Data records:
══════════

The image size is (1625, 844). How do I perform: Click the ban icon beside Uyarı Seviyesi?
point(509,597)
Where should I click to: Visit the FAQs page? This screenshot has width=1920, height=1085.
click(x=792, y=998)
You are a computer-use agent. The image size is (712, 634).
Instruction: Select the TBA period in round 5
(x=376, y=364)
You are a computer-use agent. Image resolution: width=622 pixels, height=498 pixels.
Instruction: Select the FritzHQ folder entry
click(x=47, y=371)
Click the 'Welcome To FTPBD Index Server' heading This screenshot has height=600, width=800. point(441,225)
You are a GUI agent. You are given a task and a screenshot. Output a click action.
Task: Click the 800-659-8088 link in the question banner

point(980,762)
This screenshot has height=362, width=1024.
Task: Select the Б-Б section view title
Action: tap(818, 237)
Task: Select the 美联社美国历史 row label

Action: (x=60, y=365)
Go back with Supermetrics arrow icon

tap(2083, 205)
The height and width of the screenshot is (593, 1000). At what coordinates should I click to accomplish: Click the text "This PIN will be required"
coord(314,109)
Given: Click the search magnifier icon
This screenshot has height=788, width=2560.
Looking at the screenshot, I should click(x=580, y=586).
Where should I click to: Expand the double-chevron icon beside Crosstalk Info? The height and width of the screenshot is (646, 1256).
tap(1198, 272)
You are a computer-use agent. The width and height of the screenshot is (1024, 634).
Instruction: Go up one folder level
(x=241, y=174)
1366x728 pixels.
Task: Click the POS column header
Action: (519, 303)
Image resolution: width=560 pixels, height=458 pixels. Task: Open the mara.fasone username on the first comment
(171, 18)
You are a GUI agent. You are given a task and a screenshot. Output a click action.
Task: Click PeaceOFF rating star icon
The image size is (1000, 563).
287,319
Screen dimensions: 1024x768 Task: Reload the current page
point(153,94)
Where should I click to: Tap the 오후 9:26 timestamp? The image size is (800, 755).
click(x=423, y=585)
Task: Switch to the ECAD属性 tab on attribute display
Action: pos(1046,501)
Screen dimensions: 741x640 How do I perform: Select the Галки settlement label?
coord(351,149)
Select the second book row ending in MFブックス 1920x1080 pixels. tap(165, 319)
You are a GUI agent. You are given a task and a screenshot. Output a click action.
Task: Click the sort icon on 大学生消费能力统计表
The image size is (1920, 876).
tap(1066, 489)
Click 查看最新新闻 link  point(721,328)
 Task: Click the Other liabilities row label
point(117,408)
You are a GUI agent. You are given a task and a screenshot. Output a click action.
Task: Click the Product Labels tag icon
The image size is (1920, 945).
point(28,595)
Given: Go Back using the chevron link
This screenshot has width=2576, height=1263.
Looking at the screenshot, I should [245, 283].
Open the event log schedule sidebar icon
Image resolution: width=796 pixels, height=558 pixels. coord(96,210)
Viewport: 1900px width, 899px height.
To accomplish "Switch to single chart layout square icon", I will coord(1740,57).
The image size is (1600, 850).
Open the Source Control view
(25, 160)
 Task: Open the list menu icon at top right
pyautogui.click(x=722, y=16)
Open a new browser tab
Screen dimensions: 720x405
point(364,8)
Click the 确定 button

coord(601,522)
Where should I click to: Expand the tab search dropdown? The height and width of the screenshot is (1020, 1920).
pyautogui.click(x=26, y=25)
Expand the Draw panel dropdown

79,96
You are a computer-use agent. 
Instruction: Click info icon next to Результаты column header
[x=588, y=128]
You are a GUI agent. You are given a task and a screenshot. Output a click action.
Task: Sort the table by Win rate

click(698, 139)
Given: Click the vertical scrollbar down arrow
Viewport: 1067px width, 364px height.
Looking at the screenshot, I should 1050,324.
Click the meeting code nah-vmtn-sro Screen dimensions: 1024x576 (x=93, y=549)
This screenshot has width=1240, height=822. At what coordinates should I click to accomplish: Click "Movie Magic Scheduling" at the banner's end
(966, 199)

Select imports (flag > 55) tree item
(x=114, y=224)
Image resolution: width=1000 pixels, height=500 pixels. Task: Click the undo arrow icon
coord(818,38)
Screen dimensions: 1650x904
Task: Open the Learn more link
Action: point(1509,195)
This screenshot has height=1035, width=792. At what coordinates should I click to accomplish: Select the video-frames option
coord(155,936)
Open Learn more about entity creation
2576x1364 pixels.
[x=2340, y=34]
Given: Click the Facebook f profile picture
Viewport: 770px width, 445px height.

══════════

▶ Given exercise:
Please present these lines as a Markdown table with the columns "No." and "Line", numbering each row and leaving out blank lines.

▶ Complete response:
| No. | Line |
|---|---|
| 1 | The image size is (1625, 844). How do I perform: Click the ban icon beside Uyarı Seviyesi? |
| 2 | point(509,597) |
| 3 | Where should I click to: Visit the FAQs page? This screenshot has width=1920, height=1085. |
| 4 | click(x=792, y=998) |
| 5 | You are a computer-use agent. The image size is (712, 634). |
| 6 | Instruction: Select the TBA period in round 5 |
| 7 | (x=376, y=364) |
| 8 | You are a computer-use agent. Image resolution: width=622 pixels, height=498 pixels. |
| 9 | Instruction: Select the FritzHQ folder entry |
| 10 | click(x=47, y=371) |
| 11 | Click the 'Welcome To FTPBD Index Server' heading This screenshot has height=600, width=800. point(441,225) |
| 12 | You are a GUI agent. You are given a task and a screenshot. Output a click action. |
| 13 | Task: Click the 800-659-8088 link in the question banner |
| 14 | point(980,762) |
| 15 | This screenshot has height=362, width=1024. |
| 16 | Task: Select the Б-Б section view title |
| 17 | Action: tap(818, 237) |
| 18 | Task: Select the 美联社美国历史 row label |
| 19 | Action: (x=60, y=365) |
| 20 | Go back with Supermetrics arrow icon |
| 21 | tap(2083, 205) |
| 22 | The height and width of the screenshot is (593, 1000). At what coordinates should I click to accomplish: Click the text "This PIN will be required" |
| 23 | coord(314,109) |
| 24 | Given: Click the search magnifier icon |
| 25 | This screenshot has height=788, width=2560. |
| 26 | Looking at the screenshot, I should click(x=580, y=586). |
| 27 | Where should I click to: Expand the double-chevron icon beside Crosstalk Info? The height and width of the screenshot is (646, 1256). |
| 28 | tap(1198, 272) |
| 29 | You are a computer-use agent. The width and height of the screenshot is (1024, 634). |
| 30 | Instruction: Go up one folder level |
| 31 | (x=241, y=174) |
| 32 | 1366x728 pixels. |
| 33 | Task: Click the POS column header |
| 34 | Action: (519, 303) |
| 35 | Image resolution: width=560 pixels, height=458 pixels. Task: Open the mara.fasone username on the first comment |
| 36 | (171, 18) |
| 37 | You are a GUI agent. You are given a task and a screenshot. Output a click action. |
| 38 | Task: Click PeaceOFF rating star icon |
| 39 | The image size is (1000, 563). |
| 40 | 287,319 |
| 41 | Screen dimensions: 1024x768 Task: Reload the current page |
| 42 | point(153,94) |
| 43 | Where should I click to: Tap the 오후 9:26 timestamp? The image size is (800, 755). |
| 44 | click(x=423, y=585) |
| 45 | Task: Switch to the ECAD属性 tab on attribute display |
| 46 | Action: pos(1046,501) |
| 47 | Screen dimensions: 741x640 How do I perform: Select the Галки settlement label? |
| 48 | coord(351,149) |
| 49 | Select the second book row ending in MFブックス 1920x1080 pixels. tap(165, 319) |
| 50 | You are a GUI agent. You are given a task and a screenshot. Output a click action. |
| 51 | Task: Click the sort icon on 大学生消费能力统计表 |
| 52 | The image size is (1920, 876). |
| 53 | tap(1066, 489) |
| 54 | Click 查看最新新闻 link  point(721,328) |
| 55 |  Task: Click the Other liabilities row label |
| 56 | point(117,408) |
| 57 | You are a GUI agent. You are given a task and a screenshot. Output a click action. |
| 58 | Task: Click the Product Labels tag icon |
| 59 | The image size is (1920, 945). |
| 60 | point(28,595) |
| 61 | Given: Go Back using the chevron link |
| 62 | This screenshot has width=2576, height=1263. |
| 63 | Looking at the screenshot, I should [245, 283]. |
| 64 | Open the event log schedule sidebar icon |
| 65 | Image resolution: width=796 pixels, height=558 pixels. coord(96,210) |
| 66 | Viewport: 1900px width, 899px height. |
| 67 | To accomplish "Switch to single chart layout square icon", I will coord(1740,57). |
| 68 | The image size is (1600, 850). |
| 69 | Open the Source Control view |
| 70 | (25, 160) |
| 71 |  Task: Open the list menu icon at top right |
| 72 | pyautogui.click(x=722, y=16) |
| 73 | Open a new browser tab |
| 74 | Screen dimensions: 720x405 |
| 75 | point(364,8) |
| 76 | Click the 确定 button |
| 77 | coord(601,522) |
| 78 | Where should I click to: Expand the tab search dropdown? The height and width of the screenshot is (1020, 1920). |
| 79 | pyautogui.click(x=26, y=25) |
| 80 | Expand the Draw panel dropdown |
| 81 | 79,96 |
| 82 | You are a computer-use agent.  |
| 83 | Instruction: Click info icon next to Результаты column header |
| 84 | [x=588, y=128] |
| 85 | You are a GUI agent. You are given a task and a screenshot. Output a click action. |
| 86 | Task: Sort the table by Win rate |
| 87 | click(698, 139) |
| 88 | Given: Click the vertical scrollbar down arrow |
| 89 | Viewport: 1067px width, 364px height. |
| 90 | Looking at the screenshot, I should 1050,324. |
| 91 | Click the meeting code nah-vmtn-sro Screen dimensions: 1024x576 (x=93, y=549) |
| 92 | This screenshot has width=1240, height=822. At what coordinates should I click to accomplish: Click "Movie Magic Scheduling" at the banner's end |
| 93 | (966, 199) |
| 94 | Select imports (flag > 55) tree item |
| 95 | (x=114, y=224) |
| 96 | Image resolution: width=1000 pixels, height=500 pixels. Task: Click the undo arrow icon |
| 97 | coord(818,38) |
| 98 | Screen dimensions: 1650x904 |
| 99 | Task: Open the Learn more link |
| 100 | Action: point(1509,195) |
| 101 | This screenshot has height=1035, width=792. At what coordinates should I click to accomplish: Select the video-frames option |
| 102 | coord(155,936) |
| 103 | Open Learn more about entity creation |
| 104 | 2576x1364 pixels. |
| 105 | [x=2340, y=34] |
| 106 | Given: Click the Facebook f profile picture |
| 107 | Viewport: 770px width, 445px height. |